*Your task:*
Set down again exactly the lines of the listing below that fall between the line holding "[button] (69, 11)" and the line holding "Kłucie w lewym", inclusive.

═════ The data

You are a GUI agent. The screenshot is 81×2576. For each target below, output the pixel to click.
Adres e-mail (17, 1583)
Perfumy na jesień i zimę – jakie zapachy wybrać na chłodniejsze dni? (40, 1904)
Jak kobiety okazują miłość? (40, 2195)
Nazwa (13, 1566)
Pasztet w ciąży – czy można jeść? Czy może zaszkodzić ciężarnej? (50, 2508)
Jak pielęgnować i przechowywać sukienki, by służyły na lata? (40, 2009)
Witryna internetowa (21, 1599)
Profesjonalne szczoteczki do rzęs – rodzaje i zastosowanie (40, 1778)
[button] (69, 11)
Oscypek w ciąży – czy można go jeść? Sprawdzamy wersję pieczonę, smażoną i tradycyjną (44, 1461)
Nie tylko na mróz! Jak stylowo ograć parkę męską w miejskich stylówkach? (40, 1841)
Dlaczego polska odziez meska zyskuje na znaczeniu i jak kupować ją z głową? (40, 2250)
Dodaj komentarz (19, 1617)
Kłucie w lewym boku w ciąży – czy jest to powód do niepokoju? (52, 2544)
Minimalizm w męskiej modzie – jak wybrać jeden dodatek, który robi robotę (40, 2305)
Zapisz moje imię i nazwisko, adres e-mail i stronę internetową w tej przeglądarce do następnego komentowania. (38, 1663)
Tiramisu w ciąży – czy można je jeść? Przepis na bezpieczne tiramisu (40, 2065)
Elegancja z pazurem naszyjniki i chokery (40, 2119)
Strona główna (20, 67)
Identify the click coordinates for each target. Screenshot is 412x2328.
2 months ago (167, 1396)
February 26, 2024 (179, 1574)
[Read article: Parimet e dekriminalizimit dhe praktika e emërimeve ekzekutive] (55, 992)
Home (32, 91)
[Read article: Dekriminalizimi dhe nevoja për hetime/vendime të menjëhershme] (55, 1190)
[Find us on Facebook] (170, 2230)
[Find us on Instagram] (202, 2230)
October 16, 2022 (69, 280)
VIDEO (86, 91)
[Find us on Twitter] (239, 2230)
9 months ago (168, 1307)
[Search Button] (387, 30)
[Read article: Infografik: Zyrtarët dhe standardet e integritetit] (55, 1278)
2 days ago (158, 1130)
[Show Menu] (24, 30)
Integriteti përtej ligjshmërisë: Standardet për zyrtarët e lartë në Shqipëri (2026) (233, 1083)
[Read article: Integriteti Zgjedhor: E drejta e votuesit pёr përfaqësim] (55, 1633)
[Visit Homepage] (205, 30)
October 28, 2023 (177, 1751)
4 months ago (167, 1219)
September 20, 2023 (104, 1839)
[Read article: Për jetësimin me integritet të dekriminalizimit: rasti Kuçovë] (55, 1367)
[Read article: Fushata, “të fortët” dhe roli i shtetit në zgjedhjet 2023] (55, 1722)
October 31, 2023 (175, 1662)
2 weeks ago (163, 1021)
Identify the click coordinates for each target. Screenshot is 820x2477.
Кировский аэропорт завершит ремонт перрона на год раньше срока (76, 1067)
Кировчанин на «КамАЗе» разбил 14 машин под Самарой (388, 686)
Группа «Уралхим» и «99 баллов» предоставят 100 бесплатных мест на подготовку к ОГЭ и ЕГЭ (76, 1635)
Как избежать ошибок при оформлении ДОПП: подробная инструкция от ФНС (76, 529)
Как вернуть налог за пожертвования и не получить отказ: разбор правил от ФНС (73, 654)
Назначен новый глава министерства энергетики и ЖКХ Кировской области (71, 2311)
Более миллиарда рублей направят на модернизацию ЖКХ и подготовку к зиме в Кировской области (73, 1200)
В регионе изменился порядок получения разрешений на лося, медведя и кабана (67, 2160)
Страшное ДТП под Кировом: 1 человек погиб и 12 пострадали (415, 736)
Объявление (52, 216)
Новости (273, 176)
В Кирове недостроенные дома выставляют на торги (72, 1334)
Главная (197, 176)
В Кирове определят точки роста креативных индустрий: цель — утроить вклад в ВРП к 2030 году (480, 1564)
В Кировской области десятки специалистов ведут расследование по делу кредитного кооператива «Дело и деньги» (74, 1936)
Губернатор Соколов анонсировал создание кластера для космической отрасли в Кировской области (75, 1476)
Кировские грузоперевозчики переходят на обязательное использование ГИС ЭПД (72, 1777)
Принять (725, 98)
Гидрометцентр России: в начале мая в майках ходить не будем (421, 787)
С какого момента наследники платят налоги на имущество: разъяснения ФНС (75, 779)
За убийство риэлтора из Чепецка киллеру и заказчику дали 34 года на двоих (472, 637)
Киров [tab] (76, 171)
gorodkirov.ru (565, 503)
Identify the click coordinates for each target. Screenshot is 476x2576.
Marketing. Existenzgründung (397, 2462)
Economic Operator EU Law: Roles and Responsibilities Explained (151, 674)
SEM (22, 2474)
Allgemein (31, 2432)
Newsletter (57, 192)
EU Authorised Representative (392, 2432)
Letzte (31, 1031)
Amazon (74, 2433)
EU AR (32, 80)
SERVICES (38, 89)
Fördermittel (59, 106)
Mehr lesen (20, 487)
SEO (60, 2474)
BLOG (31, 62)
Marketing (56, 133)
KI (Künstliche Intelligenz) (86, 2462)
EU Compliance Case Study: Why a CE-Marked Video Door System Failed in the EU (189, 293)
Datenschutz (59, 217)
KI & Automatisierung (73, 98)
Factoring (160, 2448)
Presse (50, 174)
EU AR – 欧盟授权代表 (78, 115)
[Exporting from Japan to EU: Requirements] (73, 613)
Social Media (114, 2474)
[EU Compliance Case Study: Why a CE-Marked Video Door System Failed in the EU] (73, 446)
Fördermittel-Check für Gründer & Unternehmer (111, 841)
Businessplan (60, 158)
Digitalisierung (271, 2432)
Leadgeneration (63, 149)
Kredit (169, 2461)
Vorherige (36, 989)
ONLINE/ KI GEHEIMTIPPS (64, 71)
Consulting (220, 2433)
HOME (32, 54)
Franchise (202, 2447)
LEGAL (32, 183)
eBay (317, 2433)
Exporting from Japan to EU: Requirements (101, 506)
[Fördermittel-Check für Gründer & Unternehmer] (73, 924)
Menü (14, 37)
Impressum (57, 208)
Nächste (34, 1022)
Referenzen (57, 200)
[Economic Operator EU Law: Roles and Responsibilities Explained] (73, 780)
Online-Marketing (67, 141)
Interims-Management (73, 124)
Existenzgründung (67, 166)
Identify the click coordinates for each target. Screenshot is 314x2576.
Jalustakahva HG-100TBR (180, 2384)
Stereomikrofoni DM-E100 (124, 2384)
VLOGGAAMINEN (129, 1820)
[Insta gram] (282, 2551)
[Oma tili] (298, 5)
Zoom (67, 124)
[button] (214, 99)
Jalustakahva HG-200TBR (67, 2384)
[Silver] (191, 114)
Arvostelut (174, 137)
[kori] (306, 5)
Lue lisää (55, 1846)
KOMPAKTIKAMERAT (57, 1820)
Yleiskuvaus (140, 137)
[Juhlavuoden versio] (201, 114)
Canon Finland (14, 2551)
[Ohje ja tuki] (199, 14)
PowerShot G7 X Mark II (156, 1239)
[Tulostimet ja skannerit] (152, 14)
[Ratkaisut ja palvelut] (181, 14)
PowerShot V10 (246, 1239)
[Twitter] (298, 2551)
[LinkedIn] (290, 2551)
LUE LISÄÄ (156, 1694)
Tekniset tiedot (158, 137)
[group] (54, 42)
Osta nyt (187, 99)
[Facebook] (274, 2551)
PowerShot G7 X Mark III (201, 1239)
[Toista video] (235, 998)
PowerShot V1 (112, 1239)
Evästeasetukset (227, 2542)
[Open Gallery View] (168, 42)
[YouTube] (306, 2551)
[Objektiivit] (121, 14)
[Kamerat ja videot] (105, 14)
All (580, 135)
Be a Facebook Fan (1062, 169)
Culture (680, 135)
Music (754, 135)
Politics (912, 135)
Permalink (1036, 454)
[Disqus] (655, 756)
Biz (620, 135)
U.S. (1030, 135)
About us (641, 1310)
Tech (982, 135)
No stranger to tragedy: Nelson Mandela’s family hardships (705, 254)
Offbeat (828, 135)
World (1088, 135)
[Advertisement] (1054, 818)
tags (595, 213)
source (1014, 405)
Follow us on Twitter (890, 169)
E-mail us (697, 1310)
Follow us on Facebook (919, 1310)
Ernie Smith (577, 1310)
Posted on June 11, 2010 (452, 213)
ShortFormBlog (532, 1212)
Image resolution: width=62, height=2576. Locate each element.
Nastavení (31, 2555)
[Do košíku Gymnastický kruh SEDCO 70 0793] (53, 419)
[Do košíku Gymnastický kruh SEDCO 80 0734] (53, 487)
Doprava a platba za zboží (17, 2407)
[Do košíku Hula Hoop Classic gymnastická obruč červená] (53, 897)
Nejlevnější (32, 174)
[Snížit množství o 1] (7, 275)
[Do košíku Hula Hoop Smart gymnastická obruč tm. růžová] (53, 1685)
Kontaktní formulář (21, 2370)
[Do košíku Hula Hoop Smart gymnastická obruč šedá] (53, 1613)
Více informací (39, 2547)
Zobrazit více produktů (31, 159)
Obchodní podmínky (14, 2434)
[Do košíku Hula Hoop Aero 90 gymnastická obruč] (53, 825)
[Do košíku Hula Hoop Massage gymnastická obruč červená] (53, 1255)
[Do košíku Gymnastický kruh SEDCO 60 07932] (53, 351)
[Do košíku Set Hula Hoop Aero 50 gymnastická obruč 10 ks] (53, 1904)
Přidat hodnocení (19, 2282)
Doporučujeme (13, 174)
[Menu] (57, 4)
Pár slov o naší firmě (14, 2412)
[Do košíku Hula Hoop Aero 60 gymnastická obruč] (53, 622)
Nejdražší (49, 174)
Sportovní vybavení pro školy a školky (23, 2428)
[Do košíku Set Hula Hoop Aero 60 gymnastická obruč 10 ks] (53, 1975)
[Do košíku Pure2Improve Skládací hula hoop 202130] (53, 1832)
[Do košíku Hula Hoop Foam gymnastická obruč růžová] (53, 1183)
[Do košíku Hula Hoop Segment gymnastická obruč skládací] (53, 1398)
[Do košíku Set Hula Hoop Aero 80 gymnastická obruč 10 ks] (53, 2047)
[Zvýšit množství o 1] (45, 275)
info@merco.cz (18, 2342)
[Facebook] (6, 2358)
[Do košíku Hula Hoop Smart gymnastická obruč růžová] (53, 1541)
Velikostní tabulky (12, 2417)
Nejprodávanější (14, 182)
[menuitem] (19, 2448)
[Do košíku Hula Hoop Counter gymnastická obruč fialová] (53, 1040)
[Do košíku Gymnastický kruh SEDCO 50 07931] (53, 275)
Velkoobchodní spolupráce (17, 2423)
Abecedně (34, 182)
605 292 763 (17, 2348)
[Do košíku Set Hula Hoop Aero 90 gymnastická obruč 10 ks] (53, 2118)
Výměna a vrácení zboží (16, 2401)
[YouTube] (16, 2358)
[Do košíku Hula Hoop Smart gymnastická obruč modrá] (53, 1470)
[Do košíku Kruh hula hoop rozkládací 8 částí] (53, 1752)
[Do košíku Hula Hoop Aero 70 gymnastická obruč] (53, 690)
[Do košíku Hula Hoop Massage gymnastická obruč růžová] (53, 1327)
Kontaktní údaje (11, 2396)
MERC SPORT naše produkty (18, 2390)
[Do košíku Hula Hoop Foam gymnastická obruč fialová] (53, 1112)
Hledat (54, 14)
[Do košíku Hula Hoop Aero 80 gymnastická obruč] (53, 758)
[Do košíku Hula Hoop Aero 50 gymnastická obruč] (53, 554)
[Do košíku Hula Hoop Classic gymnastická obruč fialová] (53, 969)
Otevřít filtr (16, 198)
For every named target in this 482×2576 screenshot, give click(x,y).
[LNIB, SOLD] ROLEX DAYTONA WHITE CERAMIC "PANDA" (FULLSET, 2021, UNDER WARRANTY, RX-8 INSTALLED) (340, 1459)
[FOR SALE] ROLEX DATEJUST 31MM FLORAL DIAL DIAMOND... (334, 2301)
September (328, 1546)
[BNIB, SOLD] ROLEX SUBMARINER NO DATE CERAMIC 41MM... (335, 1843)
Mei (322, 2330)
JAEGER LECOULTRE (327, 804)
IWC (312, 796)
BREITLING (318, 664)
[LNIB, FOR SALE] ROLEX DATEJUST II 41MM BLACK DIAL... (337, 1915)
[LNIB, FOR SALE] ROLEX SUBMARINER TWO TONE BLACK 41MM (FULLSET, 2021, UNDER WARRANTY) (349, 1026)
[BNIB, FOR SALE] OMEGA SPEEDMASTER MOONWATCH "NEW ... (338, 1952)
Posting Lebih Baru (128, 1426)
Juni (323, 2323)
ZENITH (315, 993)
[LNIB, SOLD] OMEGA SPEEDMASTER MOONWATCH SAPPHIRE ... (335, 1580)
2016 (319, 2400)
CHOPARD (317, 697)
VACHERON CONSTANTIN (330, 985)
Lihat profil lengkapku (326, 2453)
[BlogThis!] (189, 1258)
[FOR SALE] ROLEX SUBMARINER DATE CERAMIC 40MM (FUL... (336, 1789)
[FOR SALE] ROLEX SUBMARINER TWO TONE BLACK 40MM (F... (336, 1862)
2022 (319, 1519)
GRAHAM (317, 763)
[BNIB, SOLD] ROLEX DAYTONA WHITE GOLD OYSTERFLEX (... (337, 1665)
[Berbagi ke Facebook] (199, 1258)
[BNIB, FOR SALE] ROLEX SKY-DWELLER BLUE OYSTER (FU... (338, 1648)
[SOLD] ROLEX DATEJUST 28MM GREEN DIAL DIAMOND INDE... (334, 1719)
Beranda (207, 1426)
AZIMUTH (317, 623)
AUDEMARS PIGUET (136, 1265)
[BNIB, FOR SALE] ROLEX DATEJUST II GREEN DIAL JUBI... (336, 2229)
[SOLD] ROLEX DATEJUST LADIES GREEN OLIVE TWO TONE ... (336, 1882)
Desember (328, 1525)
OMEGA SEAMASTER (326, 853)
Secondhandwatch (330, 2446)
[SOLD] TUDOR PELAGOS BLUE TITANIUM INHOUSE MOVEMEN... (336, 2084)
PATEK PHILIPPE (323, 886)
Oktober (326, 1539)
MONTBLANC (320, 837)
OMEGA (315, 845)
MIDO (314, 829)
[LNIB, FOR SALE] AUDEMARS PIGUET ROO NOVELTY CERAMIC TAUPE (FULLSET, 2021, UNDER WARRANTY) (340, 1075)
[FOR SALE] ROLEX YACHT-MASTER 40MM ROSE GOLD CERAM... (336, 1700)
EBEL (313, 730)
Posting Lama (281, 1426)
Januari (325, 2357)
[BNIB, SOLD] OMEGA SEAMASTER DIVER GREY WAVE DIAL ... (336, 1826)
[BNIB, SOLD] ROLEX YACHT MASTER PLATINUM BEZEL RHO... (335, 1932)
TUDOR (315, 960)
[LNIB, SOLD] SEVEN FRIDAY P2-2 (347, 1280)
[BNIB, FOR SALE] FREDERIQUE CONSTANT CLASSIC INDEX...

══════════

*Exercise answer:*
[button] (69, 11)
Oscypek w ciąży – czy można go jeść? Sprawdzamy wersję pieczonę, smażoną i tradycyjną (44, 1461)
Nie tylko na mróz! Jak stylowo ograć parkę męską w miejskich stylówkach? (40, 1841)
Dlaczego polska odziez meska zyskuje na znaczeniu i jak kupować ją z głową? (40, 2250)
Dodaj komentarz (19, 1617)
Kłucie w lewym boku w ciąży – czy jest to powód do niepokoju? (52, 2544)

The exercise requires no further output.